Ansiosa, Estela pregunta a uno de los agentes qué sucede y este le cuenta en pocas palabras que una combi asesina se salió de la pista y mató de golpe a una niña que estaba vendiendo billetes de lotería, que la aprisionó contra la puerta del edificio y que varios indolentes se llevaron decenas de billetes de lotería que quedaron desperdigados por la calle tras el impacto. Estela queda pasmada. No tiene lágrimas, pero sí un dolor inmenso. La cólera la invade. La rabia. Otra vez nada tiene sentido. La vida es muerte, piensa. Carajo, por qué, yo la quería hacer feliz, se dice en silencio a sí misma. De pronto, una mujer desconsolada la empuja. Estela ya no tiene nada que preguntar, sabe por instinto que esa mujer es la madre de la niña. La sujeta del brazo y le dice, sin lágrimas, que quería mucho a su hija y que va a correr con todos los gastos del velorio y el entierro, y que, en honor a su niña, le dará una herencia. Rápidamente pide un lapicero y un papel a un policía, escribe su número telefónico y se lo da a la adolorida señora. Estela ha decidido de golpe darle todo el premio a la familia de la niña. La señora recibe el papel y Estela vuelve a casa, triste, muy triste. Al llegar, entra, no saluda y tira la puerta. Sus padres, otra vez, no entienden nada. Ella, quebrada, se encierra en su cuarto y una lágrima, por fin, recorre su rostro.

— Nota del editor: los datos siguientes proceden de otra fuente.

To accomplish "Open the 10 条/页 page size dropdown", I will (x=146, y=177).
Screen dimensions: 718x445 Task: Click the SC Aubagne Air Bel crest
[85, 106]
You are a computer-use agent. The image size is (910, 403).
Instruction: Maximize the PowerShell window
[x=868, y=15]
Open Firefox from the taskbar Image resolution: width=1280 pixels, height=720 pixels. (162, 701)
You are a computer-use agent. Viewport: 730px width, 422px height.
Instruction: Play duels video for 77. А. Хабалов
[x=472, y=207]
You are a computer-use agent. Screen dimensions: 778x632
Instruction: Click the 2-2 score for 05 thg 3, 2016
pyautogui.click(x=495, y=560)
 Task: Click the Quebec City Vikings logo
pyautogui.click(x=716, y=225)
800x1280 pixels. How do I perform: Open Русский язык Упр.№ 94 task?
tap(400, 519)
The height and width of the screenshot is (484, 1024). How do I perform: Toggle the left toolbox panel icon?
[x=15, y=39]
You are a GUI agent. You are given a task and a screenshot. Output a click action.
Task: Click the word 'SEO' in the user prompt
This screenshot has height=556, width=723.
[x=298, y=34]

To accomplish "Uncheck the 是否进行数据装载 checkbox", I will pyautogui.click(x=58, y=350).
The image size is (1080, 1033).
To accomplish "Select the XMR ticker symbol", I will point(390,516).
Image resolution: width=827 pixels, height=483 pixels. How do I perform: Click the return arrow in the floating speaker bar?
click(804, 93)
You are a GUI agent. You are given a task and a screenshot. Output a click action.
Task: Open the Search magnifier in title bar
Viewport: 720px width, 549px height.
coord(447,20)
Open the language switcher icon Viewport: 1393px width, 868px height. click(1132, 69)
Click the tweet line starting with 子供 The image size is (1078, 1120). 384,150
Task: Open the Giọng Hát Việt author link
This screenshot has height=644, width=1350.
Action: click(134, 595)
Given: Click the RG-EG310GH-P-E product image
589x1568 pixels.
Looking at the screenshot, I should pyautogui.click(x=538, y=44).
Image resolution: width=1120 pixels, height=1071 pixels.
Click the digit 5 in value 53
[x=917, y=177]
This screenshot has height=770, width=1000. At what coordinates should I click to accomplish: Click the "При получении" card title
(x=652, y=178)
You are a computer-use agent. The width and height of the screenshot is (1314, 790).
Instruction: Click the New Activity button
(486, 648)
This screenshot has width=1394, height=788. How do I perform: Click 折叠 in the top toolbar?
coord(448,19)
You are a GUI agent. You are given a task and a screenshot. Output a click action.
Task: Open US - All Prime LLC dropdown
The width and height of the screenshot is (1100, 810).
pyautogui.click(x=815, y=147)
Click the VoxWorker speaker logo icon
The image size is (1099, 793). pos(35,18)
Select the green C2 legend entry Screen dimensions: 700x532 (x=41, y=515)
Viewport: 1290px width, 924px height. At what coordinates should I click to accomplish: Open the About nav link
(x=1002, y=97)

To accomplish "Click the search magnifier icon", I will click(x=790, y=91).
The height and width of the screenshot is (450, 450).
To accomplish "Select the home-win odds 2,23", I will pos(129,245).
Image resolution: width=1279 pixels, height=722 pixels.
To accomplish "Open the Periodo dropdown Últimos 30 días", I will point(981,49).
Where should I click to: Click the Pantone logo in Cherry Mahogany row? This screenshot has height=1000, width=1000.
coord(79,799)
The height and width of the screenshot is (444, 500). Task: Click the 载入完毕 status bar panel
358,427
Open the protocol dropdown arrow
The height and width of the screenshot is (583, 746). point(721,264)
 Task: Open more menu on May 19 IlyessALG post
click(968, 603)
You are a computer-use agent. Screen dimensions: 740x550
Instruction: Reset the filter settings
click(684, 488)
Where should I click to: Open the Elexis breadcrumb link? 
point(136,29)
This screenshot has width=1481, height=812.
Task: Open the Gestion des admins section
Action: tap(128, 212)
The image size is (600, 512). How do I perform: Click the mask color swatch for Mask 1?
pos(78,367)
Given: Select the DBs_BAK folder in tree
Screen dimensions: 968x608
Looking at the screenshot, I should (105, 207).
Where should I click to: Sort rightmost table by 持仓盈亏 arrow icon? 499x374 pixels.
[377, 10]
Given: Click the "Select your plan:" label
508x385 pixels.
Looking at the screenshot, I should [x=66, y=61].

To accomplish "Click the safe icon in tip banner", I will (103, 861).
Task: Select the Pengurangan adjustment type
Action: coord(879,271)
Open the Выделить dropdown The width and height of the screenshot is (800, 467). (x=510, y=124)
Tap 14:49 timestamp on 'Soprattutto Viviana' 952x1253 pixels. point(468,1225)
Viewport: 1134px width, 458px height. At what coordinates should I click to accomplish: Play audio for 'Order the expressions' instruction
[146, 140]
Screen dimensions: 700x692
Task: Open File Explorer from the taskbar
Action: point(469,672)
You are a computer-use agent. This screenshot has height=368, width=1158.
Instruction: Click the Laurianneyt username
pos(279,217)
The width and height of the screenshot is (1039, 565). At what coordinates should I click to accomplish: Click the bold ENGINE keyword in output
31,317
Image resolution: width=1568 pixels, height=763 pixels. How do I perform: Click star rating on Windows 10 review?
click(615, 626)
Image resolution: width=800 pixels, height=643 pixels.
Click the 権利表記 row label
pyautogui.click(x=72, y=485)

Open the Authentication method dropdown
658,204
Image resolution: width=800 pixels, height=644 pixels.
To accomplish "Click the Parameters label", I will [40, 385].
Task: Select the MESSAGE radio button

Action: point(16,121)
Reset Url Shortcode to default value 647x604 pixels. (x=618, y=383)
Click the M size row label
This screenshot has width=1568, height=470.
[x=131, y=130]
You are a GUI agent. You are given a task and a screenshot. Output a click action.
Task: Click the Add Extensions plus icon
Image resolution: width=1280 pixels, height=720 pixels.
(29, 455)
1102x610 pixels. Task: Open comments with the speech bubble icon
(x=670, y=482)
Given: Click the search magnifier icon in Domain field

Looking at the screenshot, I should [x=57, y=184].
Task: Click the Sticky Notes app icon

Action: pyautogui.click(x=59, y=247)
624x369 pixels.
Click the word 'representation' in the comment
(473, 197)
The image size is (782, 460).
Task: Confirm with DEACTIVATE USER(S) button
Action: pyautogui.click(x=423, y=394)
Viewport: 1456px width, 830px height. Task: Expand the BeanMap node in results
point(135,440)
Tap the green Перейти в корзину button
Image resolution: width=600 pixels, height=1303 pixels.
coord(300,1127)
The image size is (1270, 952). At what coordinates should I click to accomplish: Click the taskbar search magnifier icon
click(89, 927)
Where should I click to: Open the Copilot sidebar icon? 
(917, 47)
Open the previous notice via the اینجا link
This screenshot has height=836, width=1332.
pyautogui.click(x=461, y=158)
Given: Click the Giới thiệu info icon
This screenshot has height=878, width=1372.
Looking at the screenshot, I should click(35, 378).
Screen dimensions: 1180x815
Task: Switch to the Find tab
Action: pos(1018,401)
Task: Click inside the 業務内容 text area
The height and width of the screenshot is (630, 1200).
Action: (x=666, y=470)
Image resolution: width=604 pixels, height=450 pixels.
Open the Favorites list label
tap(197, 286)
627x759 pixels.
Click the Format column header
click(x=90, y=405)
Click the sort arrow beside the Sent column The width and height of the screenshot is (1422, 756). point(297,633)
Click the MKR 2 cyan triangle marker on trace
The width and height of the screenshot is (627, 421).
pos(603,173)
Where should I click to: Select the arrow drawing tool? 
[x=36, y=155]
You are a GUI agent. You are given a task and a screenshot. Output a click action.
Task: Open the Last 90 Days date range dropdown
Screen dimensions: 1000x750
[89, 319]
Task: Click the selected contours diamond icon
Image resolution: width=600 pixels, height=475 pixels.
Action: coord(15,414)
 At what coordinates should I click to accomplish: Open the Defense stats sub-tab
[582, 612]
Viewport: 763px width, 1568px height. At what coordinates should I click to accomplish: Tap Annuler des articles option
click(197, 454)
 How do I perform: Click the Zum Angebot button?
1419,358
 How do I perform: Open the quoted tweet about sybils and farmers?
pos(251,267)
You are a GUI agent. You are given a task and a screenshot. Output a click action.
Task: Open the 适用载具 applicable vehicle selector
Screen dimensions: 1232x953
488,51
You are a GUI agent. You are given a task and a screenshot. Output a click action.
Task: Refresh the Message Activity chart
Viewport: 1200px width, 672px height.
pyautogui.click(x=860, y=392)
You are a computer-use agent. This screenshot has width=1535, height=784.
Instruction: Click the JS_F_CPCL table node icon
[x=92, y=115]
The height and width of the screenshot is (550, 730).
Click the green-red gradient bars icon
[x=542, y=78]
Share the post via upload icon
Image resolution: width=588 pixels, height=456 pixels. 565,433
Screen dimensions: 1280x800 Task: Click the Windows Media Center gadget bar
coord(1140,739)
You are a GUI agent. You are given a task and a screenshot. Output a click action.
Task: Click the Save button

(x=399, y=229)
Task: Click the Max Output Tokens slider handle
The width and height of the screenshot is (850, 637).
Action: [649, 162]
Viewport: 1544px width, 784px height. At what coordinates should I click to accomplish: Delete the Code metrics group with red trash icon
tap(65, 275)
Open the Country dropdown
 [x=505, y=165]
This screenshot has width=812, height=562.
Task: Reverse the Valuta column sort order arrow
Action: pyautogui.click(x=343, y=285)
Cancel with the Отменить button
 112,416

Durante la noche no puede dormir y el sonido chirriante del viejo despertador le es indiferente. Comienza su rutina de siempre, pero con los ojos hinchados de tanto llorar. Se levanta con desgano y de pronto suena el teléfono. La madre de la niña está al otro lado de la línea. Le cuenta que su hija se llamba Estela y la Estela viva decide, al instante, vivir por la inocente que murió. Quedan para verse y tratar el tema del premio y al colgar el teléfono una sonrisa asoma tímida en la cara de Estela, quien corre a buscar su lapiz de labio. La vida no es muerte, piensa, ya no.